Sem matéria escura, as galáxias perderiam uma grande fração do gás que forma novas estrelas imediatamente após o primeiro grande evento de formação de estrelas que elas experimentaram. O gás ainda poderia penetrar neles a partir de pequenas fusões e do meio intergaláctico circundante, mas eles possuiriam muito menos do material que forma novas estrelas do que as galáxias modernas. Galáxias espirais, sem matéria escura, girariam como nosso Sistema Solar: com os objetos internos girando muito mais rapidamente ao redor do centro do que os objetos externos. O fato de a grande maioria das galáxias ter curvas planas de rotação, onde os objetos externos se movem na mesma velocidade que os interiores, é outra consequência da matéria escura em nosso Universo.

Uma galáxia que era governada apenas pela matéria normal (L) apresentaria velocidades de rotação muito mais baixas nos arredores do que em direção ao centro, semelhante à maneira como os planetas no Sistema Solar se movem. No entanto, as observações indicam que as velocidades de rotação são amplamente independentes do raio (R) do centro galáctico, levando à inferência de que uma grande quantidade de matéria invisível ou escura deve estar presente. O que não é muito apreciado é que, sem a matéria escura, a vida como a conhecemos não existiria. USUÁRIO WIKIMEDIA COMMONS INGO BERG / FORBES / E. SIEGEL

Em escalas cósmicas maiores, haveria muito menos estrutura geral. Em um universo sem matéria escura, não há “esqueleto” invisível para a teia cósmica; ao contrário, a estrutura se forma com base apenas na força da matéria normal. Isso significa que, em vez de uma teia cósmica, onde você acaba com galáxias pontilhando os filamentos que conectam os grandes aglomerados do Universo, você acaba com ilhas isoladas de galáxias de tamanho médio, sem muito mais.
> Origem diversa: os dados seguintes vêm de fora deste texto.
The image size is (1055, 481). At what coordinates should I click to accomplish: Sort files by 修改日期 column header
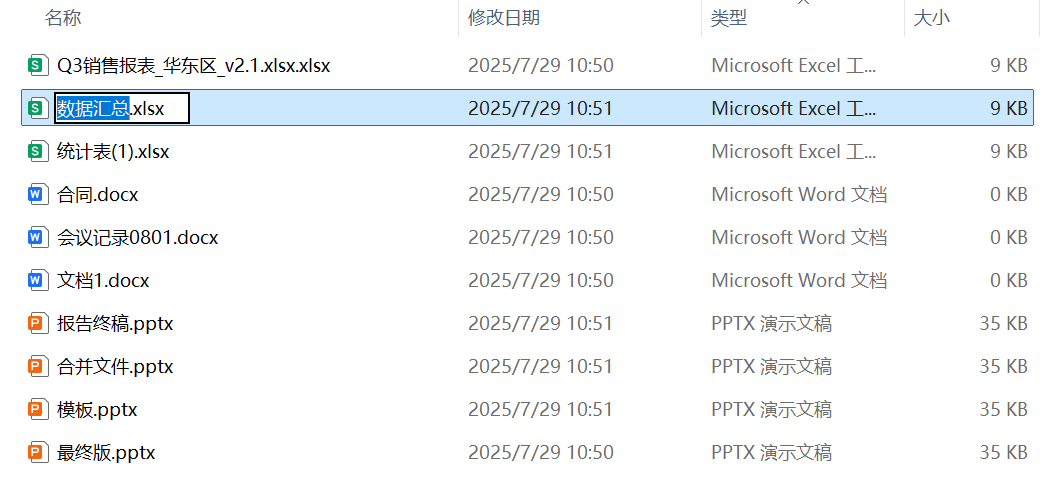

Certamente, algumas galáxias ainda se agrupariam e se agrupariam, mas haveria muito menos delas que o fazem em um universo sem matéria escura. Observações da estrutura em larga escala do Universo seriam enormemente diferentes em todas as métricas mensuráveis, desde sinais fracos e fortes de lentes gravitacionais até colisões de grupos de galáxias até o espectro de potência do Universo.

A formação da estrutura cósmica, em grandes e pequenas escalas, é altamente dependente de como a matéria escura e a matéria normal interagem, bem como as flutuações iniciais de densidade que têm sua origem na física quântica. As estruturas que surgem, incluindo aglomerados de galáxias e filamentos de maior escala, são conseqüências incontestáveis da matéria escura. COLABORAÇÃO ILLUSTRIS / SIMULAÇÃO ILLUSTRIS

Finalmente, as menores galáxias de todas – aquelas que contêm apenas centenas ou milhares de estrelas – não seriam capazes de existir. Em nosso universo, eles surgiram de um grupo de matéria normal e escura de aproximadamente 100.000 massas solares, onde um episódio de formação de estrelas ejetou o gás. Ainda assim, a matéria escura persistiu e mantém as estrelas unidas em sua própria estrutura limitada até os dias atuais. Em um universo sem matéria escura, esse mesmo episódio de formação estelar destruiria completamente a proto-galáxia, deixando apenas uma enorme quantidade de estrelas individuais e não ligadas para trás.

Existem muitas linhas de evidência diferentes que apontam para a existência da matéria escura, mas talvez seja um pouco mais interessante considerar todas as maneiras pelas quais nosso Universo seria diferente – e inconsistente com o que observamos – se não tivesse matéria escura. Se você gosta do fato de que o Universo é unido, assim como é, você tem matéria escura para agradecer. Mesmo que você não acredite, é um ingrediente-chave no Universo que o levou a você.